___ AVAILABLE RECORDS
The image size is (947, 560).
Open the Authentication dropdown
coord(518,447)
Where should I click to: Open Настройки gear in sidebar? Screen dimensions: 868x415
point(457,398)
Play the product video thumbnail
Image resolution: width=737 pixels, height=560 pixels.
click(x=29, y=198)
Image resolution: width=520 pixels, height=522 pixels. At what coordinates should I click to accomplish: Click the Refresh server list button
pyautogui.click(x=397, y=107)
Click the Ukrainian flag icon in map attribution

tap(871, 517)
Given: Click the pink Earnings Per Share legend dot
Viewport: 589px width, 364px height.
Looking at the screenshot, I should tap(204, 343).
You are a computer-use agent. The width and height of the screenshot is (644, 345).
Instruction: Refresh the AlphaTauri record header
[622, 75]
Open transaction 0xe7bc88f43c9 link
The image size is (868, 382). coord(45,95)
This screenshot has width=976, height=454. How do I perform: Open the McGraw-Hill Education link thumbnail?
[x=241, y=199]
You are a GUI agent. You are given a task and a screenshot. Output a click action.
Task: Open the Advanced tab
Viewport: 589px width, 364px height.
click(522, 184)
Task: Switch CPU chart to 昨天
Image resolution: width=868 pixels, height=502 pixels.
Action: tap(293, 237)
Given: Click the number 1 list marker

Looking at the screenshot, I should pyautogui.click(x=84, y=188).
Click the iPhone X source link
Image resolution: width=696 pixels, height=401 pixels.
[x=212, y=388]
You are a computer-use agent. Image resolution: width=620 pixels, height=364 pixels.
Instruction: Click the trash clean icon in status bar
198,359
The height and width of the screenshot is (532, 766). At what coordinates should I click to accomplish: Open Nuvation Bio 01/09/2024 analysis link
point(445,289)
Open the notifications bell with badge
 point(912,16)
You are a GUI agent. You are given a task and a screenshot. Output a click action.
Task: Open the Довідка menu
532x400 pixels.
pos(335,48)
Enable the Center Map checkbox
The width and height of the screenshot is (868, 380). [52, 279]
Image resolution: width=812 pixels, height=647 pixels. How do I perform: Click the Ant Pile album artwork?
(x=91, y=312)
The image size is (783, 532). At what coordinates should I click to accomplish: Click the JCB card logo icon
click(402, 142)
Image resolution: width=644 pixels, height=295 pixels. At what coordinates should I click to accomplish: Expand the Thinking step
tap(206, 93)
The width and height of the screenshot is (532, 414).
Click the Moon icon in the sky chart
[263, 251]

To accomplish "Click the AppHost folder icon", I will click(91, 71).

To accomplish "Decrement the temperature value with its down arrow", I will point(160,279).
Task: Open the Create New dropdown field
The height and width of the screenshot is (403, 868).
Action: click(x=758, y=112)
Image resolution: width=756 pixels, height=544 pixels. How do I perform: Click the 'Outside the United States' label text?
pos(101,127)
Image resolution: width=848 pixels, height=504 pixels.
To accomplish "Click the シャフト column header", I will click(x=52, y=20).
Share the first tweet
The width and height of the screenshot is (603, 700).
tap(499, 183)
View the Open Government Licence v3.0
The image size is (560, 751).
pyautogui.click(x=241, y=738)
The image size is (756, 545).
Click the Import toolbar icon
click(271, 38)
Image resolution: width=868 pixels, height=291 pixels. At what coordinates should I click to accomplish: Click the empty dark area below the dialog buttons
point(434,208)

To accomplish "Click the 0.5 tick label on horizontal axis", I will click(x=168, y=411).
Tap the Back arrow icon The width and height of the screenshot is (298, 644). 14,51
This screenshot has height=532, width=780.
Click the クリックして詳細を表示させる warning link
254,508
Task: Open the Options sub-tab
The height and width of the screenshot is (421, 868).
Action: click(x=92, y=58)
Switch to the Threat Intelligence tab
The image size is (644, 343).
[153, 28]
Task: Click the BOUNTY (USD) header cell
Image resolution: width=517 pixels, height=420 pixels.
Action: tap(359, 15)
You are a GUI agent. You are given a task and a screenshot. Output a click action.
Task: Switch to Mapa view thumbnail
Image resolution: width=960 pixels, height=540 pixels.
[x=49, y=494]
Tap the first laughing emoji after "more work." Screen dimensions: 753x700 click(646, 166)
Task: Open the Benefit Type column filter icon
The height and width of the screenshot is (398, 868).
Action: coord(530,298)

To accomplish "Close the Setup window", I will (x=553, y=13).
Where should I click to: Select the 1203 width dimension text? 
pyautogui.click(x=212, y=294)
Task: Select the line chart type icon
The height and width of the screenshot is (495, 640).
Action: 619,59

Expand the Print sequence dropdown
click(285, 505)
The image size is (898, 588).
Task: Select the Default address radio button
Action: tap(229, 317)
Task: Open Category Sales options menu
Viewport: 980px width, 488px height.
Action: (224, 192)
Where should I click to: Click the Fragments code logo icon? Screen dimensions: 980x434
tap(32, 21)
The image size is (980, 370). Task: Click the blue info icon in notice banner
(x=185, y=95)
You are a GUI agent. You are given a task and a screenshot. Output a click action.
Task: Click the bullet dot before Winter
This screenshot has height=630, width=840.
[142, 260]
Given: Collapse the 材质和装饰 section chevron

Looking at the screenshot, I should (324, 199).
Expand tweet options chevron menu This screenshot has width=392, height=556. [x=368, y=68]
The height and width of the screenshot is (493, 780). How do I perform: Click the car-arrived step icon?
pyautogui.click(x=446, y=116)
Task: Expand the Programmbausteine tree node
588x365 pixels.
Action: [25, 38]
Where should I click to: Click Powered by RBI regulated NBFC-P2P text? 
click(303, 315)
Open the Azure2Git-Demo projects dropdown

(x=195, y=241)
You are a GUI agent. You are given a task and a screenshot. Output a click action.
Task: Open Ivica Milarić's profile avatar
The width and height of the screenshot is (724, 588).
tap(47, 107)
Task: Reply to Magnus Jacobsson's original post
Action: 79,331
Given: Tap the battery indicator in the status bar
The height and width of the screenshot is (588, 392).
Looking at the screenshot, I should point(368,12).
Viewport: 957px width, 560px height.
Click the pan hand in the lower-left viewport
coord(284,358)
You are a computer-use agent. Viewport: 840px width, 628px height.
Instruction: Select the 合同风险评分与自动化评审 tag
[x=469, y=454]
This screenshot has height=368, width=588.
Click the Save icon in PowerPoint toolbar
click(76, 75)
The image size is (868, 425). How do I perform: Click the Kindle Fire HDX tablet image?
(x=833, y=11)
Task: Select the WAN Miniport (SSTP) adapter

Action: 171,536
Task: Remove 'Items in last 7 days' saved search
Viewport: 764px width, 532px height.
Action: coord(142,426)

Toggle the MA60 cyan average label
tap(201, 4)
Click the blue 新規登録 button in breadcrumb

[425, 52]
______
## [REQUIRED WORK]
Find how many lines of the listing include the string "tweet" and give that number, nothing else.

## [COMPLETED TASK]
2